= Beginning of Section =

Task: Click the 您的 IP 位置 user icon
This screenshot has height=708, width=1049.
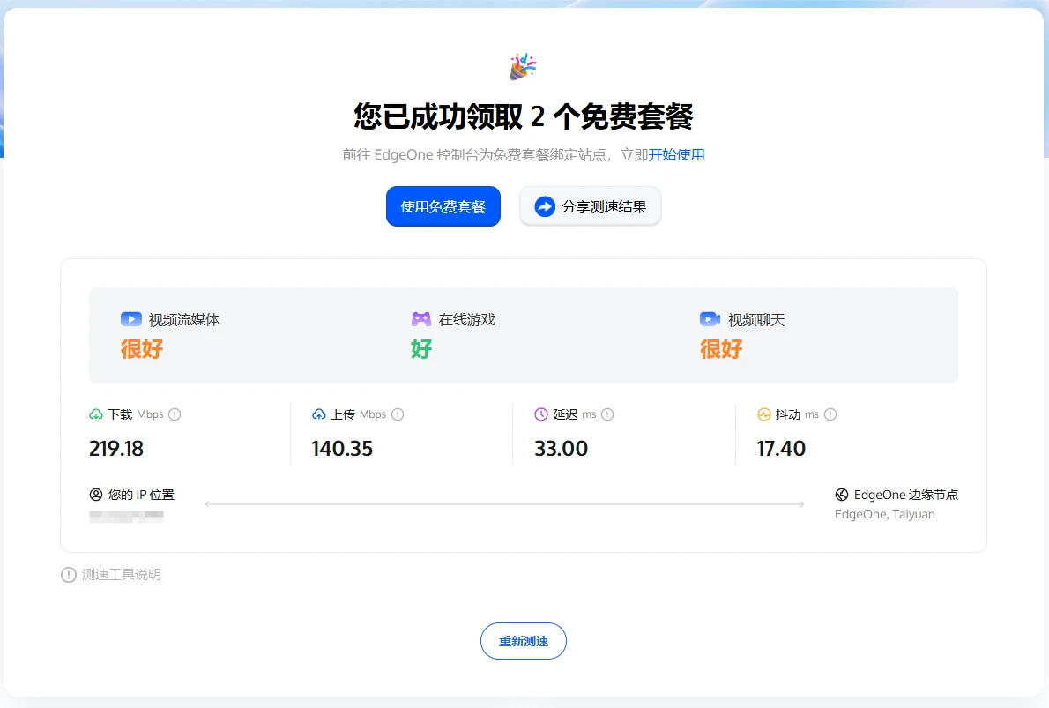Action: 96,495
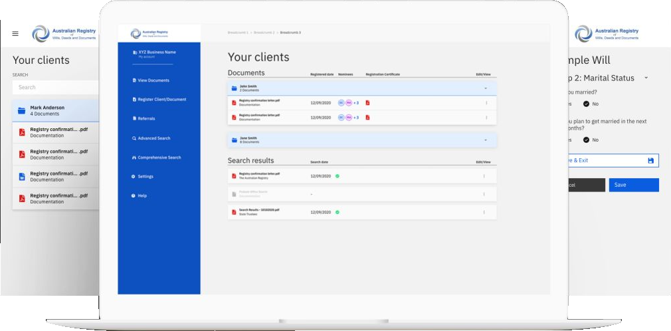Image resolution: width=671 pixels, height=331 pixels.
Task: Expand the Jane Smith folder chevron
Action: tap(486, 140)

= End of Section =

*Description of the task*:
Go through the material above and print all of it exactly, except the pictures.

*Task answer*:
Task: Click the 您的 IP 位置 user icon
This screenshot has height=708, width=1049.
Action: 96,495
Image resolution: width=671 pixels, height=331 pixels.
Task: Expand the Jane Smith folder chevron
Action: tap(486, 140)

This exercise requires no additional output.